El Tribunal de Instancia sección de lo Contencioso-Administrativo Plaza 2 de Badajoz acaba de sentenciar contra el nombramiento como letrada de la Diputación de Badajoz a Cristina Natalia Correa. La denuncia fue interpuesta en abril de este mismo año por otro candidato al mismo puesto, Antonio Prieto, contra la decisión del vicepresidente tercero y diputado delegado del Área de empleados públicos, seguridad y salud en el trabajo. Correa declaró en el juicio contra David Sánchez y otros altos cargos de la Diputación pacense como testigo a propuesta, precisamente, de la Diputación.
El fallo de ahora, que no es firme y por tanto queda pendiente de un recurso de apelación, deja sin efecto el nombramiento de la abogada y obliga a la Diputación a retroceder en el proceso de selección «al momento inmediatamente anterior a la constitución y actuación de la Comisión de Valoración».
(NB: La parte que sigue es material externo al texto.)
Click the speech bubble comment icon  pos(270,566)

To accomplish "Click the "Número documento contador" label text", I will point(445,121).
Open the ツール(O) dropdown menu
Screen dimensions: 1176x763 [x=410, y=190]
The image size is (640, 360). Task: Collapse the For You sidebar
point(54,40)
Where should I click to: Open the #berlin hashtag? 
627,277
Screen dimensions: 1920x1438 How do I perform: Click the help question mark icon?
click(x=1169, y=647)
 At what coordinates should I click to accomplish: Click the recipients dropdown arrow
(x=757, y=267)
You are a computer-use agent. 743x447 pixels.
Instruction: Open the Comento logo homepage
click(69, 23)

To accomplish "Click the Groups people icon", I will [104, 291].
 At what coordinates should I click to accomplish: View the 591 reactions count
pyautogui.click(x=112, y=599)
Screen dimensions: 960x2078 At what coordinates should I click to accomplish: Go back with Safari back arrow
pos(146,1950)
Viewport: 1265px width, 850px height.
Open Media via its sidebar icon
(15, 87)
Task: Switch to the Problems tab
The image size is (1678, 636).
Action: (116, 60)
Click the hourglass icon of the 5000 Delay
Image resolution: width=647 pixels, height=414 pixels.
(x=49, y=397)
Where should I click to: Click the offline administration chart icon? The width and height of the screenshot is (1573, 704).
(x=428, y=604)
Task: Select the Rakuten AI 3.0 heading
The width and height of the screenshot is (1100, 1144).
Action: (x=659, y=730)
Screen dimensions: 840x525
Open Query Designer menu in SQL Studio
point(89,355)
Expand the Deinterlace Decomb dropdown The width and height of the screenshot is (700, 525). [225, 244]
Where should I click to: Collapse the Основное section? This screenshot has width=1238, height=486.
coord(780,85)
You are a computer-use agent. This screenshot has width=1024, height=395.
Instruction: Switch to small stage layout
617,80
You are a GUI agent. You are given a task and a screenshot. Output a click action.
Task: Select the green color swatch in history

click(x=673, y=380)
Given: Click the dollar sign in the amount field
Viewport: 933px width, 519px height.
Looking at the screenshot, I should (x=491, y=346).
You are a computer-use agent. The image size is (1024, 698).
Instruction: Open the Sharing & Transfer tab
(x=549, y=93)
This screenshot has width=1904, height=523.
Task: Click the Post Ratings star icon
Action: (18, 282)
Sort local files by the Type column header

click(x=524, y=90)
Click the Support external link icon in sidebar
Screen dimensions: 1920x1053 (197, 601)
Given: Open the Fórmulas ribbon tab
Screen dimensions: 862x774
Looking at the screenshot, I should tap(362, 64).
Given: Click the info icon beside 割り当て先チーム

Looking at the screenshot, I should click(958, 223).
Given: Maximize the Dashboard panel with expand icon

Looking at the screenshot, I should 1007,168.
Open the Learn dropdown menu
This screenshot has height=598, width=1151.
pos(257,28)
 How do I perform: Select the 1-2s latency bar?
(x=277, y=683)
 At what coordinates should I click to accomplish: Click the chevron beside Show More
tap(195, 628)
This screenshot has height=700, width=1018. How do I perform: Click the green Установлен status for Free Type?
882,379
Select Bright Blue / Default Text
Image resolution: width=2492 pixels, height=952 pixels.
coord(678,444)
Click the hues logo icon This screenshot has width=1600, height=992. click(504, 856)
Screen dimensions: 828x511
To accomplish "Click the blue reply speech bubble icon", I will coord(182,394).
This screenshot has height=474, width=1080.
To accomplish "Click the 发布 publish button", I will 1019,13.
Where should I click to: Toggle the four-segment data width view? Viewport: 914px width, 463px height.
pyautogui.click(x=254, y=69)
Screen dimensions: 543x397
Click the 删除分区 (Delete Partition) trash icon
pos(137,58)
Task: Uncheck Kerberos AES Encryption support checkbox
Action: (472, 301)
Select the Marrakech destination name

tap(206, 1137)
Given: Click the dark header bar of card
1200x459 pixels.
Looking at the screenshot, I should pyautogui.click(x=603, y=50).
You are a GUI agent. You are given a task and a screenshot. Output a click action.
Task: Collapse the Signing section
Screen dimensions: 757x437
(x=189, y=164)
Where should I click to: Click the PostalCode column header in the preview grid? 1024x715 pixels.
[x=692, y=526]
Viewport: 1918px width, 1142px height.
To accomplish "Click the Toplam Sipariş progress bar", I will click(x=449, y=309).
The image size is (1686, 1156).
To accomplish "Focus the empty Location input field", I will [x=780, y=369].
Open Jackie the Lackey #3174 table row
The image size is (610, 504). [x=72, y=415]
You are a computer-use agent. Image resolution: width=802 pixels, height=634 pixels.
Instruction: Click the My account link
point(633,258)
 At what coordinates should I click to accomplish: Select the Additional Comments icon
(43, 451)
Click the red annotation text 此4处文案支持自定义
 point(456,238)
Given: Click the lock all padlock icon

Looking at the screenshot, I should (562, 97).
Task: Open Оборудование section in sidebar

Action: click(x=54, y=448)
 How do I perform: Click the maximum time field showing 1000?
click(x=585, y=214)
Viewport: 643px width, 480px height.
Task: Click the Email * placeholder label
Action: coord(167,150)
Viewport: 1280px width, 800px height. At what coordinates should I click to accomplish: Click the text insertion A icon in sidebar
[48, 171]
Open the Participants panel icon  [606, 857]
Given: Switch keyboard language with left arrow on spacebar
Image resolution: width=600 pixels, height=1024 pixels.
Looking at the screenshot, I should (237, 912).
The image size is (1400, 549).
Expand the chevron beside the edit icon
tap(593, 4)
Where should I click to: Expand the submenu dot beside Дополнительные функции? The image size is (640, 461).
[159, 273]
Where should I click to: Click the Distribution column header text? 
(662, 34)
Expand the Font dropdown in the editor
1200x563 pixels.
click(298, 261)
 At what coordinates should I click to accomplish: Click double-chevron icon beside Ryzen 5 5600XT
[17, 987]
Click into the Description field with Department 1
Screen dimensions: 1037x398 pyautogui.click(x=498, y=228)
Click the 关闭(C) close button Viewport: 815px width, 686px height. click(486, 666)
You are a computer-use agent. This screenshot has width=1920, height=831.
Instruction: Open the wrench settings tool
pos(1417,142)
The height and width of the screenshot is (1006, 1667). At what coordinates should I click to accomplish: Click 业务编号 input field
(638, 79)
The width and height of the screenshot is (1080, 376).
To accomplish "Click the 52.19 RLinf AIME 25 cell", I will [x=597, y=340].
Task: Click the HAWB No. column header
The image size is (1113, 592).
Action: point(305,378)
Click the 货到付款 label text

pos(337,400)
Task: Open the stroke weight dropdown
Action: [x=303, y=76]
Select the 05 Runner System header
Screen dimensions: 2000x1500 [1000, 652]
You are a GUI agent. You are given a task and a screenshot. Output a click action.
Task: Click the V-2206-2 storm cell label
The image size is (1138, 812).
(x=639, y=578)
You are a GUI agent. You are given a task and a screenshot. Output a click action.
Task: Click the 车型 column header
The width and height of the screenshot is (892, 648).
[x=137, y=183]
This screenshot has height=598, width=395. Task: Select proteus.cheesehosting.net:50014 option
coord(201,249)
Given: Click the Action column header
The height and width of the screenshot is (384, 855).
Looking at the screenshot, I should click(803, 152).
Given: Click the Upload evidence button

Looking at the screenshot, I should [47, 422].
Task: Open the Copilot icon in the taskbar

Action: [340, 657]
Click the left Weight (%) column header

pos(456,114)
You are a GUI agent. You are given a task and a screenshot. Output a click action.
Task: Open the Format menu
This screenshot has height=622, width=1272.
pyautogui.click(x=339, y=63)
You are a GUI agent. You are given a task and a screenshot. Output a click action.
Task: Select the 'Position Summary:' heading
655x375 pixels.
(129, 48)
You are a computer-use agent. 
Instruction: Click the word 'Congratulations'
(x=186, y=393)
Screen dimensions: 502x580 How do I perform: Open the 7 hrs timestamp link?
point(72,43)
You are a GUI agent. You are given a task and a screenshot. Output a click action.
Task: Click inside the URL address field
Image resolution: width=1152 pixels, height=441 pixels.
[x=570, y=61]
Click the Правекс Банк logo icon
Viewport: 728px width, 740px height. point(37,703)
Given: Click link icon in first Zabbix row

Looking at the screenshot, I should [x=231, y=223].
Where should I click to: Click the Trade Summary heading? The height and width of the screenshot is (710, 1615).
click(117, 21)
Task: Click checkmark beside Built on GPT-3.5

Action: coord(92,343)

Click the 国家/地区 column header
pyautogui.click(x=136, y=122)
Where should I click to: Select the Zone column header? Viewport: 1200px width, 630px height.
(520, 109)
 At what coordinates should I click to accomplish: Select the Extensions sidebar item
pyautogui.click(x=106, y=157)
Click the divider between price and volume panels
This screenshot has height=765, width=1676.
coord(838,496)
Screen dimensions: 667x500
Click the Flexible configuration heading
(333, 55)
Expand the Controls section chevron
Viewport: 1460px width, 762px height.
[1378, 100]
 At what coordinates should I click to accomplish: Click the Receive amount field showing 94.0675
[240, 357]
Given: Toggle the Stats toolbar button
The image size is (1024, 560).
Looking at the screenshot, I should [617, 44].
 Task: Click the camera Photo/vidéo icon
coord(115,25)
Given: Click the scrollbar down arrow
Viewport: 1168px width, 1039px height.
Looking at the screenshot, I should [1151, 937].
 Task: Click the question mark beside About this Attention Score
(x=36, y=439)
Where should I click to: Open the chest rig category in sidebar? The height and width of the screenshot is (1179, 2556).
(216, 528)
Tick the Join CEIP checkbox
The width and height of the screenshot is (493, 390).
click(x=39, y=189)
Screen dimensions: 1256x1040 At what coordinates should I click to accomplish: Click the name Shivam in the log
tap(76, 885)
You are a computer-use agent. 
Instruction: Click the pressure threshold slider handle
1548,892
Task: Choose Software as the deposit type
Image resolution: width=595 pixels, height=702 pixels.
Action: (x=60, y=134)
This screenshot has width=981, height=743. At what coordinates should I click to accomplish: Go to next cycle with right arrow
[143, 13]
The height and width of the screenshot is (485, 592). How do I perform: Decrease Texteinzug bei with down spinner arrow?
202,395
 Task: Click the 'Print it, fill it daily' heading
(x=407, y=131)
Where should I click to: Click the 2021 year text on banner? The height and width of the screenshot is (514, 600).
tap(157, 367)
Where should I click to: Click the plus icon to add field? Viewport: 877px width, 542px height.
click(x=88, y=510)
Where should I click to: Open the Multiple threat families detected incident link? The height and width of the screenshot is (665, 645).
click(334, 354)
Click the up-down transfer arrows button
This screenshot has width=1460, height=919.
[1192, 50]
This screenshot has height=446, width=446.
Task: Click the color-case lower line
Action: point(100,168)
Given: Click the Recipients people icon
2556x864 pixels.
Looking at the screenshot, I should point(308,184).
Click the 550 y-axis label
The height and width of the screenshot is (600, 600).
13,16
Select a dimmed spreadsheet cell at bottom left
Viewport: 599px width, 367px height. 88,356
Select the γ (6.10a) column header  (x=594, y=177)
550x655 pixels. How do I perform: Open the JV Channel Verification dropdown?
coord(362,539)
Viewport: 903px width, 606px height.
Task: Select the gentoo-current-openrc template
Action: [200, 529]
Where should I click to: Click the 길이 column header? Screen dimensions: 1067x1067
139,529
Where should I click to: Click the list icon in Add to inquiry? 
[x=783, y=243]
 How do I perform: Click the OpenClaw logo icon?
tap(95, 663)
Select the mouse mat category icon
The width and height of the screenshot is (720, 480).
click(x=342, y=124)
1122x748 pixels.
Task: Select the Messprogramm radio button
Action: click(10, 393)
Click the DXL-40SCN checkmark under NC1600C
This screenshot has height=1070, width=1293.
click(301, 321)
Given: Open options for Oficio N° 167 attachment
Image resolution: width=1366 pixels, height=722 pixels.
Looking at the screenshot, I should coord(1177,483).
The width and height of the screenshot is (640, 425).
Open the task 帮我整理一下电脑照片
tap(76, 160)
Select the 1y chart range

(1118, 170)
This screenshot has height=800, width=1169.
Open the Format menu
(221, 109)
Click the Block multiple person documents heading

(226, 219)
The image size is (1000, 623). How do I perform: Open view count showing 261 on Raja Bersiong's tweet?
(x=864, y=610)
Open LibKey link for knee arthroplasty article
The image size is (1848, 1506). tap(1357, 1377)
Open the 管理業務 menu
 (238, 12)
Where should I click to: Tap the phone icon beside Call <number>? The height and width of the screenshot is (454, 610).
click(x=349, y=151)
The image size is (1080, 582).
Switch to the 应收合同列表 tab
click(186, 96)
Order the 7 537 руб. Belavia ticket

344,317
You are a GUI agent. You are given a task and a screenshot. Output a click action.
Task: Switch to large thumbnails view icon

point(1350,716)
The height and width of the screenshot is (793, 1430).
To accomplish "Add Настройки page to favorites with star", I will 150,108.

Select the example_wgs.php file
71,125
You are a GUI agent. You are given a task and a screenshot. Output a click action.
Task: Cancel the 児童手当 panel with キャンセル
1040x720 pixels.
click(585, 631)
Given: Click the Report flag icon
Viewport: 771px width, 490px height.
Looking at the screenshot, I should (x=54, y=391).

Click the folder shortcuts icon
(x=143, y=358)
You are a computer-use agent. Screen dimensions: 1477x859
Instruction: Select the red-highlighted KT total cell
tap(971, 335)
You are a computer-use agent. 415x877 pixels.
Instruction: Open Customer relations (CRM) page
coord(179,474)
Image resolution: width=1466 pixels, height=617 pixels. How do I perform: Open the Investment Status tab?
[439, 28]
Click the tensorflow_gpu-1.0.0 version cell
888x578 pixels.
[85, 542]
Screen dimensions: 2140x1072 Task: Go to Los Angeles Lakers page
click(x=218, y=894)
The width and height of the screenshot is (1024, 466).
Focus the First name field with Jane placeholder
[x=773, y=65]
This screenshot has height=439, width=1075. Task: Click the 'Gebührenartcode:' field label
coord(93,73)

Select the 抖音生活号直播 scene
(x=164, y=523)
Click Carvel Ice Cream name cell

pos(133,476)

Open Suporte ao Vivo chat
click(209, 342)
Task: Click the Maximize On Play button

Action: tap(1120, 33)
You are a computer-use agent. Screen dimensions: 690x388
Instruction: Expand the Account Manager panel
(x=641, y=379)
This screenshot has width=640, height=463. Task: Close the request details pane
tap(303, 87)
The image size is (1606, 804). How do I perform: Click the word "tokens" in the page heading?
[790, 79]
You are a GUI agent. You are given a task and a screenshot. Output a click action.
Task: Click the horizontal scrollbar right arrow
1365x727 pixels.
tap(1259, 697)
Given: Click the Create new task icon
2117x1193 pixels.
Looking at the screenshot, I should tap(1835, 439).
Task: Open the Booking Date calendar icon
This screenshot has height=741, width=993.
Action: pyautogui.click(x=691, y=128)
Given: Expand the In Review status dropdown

El demandante también pedía que se constituya una nueva comisión de valoración, que se realice una valoración comparativa y que se resuelva el proceso «con plena observancia de los principios de igualdad, mérito, capacidad, publicidad y transparencia».
El juicio se celebró el 12 de junio. El demandante alegó la «falta de motivación de la propuesta de la comisión de valoración y del acto de nombramiento». También sostenía que «se ha producido una desviación respecto del objeto y finalidad del puesto, que, según la propuesta inicial de provisión, respondía primordialmente a la necesidad de atender la asistencia y representación en juicio de las entidades locales de la provincia (…)». La tercera cuestión eran «diversas irregularidades procedimentales que, a su juicio, evidencian la existencia de una desviación de poder, tales como la suscripción del acta de la Comisión por un solo miembro, la intervención previa de la candidata seleccionada en el expediente como directora del Área de Recursos Humanos (…)».
La sentencia recoge que efectivamente, la doctrina del Tribunal Supremo precisa que la comisión de servicios, bajo cuya figura fue aprobado el nombramiento, «no constituye un mecanismo de designación libre, opaco o puramente fiduciario» y que el Alto Tribunal recuerda que «se exige convocatoria pública cuando se acude a esta forma de cobertura, precisamente para garantizar la igualdad en el acceso al desempeño de funciones públicas y evitar tratos preferentes en beneficio de la carrera profesional del funcionario comisionado (…)».
Comisión de valoración de la Diputación
La sentencia también da la razón al denunciante por entender que «la motivación del acta de sesión de la comisión de valoración no solo es insuficiente, sino desajustada a las bases de la convocatoria».
El recurrente también alegó que ese acta de la comisión fue firmada por un solo miembro. Sobre esto dice el tribunal que «la comisión estaba formada por Francisco A. Mendoza, Juan Ovando y Esteban Torres y que el acta fue firmada únicamente por el Letrado Coordinador de Gabinete de Asuntos Judiciales «en nombre de la Comisión de Valoración constituida a tal efecto».
Dice la sentencia que «la firma exclusiva del acta por uno de sus miembros, aun cuando se exprese que lo hace «en nombre de la comisión», no aparece acompañada de diligencia, acuerdo, delegación, conformidad posterior o cualquier otro elemento que permita verificar la participación efectiva de los restantes miembros en la decisión adoptada».
Cristina Correa había sido ascendida a jefa de Recursos Humanos en la Diputación de Badajoz tras la vacante que dejó Juana Cintas Calderón tras su imputación y posterior condena en el Caso David Sánchez.